Steps of filing a divorce

When the Petitioner files the divorce suit in Orland Park Illinois, he or she may ask the Court to schedule a temporary order hearing. If so, when the Respondent is served with a copy of the petition, he or she will also be served with another document called a “notice of hearing.” This will tell the Respondent when he or she needs to be at the courthouse for the temporary order hearing. This is a hearing, typically held within a month of the divorce petition being filed, at which the Court makes orders about how custody, visitation, child support, use of property, and payment of debts will be handled until a full trial can be held.



In Orland Park Illinois, temporary order hearings are held under strict time constraints: barring extraordinary circumstances, each side is limited to twenty minutes to present their case. Dallas and Denton counties do not limit hearings to twenty minutes by rule, but it is becoming more common for judges in those counties to restrict each side to twenty minutes. That means a total of twenty minutes for a spouse to testify, the other spouse to be cross-examined, other witnesses to be called and evidence to be offered! Needless to say, it is difficult to put on a comprehensive presentation under that kind of time limit.

Most cases involve something of a flurry of activity at the outset: filing the petition, getting it served on the other party, then going to the temporary order hearing. After the temporary order hearing is held, most cases will enter a period where things slow down. Sometimes the case will settle soon after the temporary order hearing.
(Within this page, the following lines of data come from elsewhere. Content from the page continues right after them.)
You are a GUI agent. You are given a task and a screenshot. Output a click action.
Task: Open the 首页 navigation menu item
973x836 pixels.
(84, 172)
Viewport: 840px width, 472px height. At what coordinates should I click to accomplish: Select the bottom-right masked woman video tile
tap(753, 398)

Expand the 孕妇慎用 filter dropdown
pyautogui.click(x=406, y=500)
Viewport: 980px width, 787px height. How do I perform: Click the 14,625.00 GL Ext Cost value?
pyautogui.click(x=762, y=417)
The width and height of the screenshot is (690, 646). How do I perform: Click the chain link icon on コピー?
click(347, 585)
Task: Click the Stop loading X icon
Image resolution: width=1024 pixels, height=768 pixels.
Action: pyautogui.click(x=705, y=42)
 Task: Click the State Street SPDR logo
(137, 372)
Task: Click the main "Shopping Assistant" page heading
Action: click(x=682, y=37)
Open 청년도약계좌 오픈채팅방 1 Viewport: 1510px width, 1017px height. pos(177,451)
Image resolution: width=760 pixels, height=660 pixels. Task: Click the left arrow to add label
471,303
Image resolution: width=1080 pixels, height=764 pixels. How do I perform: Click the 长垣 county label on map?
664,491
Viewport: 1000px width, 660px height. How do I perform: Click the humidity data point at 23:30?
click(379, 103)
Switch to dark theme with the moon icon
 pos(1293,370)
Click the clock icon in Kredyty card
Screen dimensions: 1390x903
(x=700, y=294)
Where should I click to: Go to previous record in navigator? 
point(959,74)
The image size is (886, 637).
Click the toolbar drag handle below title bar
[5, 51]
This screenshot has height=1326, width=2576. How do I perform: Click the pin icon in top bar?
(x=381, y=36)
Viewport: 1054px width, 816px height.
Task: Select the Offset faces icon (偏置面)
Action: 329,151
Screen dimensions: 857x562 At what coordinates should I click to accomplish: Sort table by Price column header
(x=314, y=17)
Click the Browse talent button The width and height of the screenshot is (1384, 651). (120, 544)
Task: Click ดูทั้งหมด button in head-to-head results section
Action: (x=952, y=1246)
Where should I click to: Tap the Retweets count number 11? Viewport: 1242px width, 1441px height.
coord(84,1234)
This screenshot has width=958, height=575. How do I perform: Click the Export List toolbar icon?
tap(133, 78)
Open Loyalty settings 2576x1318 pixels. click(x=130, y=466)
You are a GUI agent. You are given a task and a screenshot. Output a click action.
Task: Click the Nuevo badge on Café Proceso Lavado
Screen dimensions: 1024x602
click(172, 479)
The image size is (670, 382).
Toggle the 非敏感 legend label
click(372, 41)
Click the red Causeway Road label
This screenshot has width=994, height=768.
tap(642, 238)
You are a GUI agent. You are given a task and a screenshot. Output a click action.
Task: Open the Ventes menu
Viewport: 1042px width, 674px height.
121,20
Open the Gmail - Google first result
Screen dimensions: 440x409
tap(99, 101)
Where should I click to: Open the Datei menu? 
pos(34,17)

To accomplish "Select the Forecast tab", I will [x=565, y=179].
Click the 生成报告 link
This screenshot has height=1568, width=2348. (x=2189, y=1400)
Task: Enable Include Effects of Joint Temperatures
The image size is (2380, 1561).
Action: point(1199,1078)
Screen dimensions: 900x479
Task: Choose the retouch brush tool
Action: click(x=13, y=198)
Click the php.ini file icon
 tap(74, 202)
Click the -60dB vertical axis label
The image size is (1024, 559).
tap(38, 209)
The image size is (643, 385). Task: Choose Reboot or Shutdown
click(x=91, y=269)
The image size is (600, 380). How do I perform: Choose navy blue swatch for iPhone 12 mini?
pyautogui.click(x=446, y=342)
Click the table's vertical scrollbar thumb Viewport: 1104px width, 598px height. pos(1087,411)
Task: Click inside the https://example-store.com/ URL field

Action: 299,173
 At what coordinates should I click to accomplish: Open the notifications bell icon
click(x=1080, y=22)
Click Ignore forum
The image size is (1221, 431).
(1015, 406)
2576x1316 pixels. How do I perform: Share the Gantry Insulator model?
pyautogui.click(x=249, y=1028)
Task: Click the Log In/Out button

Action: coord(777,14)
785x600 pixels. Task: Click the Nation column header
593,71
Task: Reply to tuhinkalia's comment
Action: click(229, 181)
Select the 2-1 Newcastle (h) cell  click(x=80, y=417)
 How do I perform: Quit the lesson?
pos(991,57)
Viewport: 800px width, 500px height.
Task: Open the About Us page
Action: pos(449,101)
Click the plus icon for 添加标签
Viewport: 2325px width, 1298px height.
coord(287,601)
In others, the parties will use this lull in the process to conduct written discovery of documents from the other side, issue subpoenas for evidence from third parties and, generally, prepare their case for the final trial—which will typically be scheduled for eight months to a year after the case was initially filed.

Another thing that commonly happens in this slow period after a temporary order hearing is mediation. Mediation is an informal settlement conference between the parties with the assistance of a mediator—who will try to help the parties reach a settlement they can each live with. The mediator cannot force anyone to enter into an agreement they don’t want to, but most judges will require the parties to try mediation before they allow you to spend a day of their courtroom time on a trial. And, most of the cases that go to mediation end up settling there. If the case does not settle at mediation, the Court will hold a trial. The trial will not be restricted to twenty minutes per side, but most will be held in a single morning or afternoon.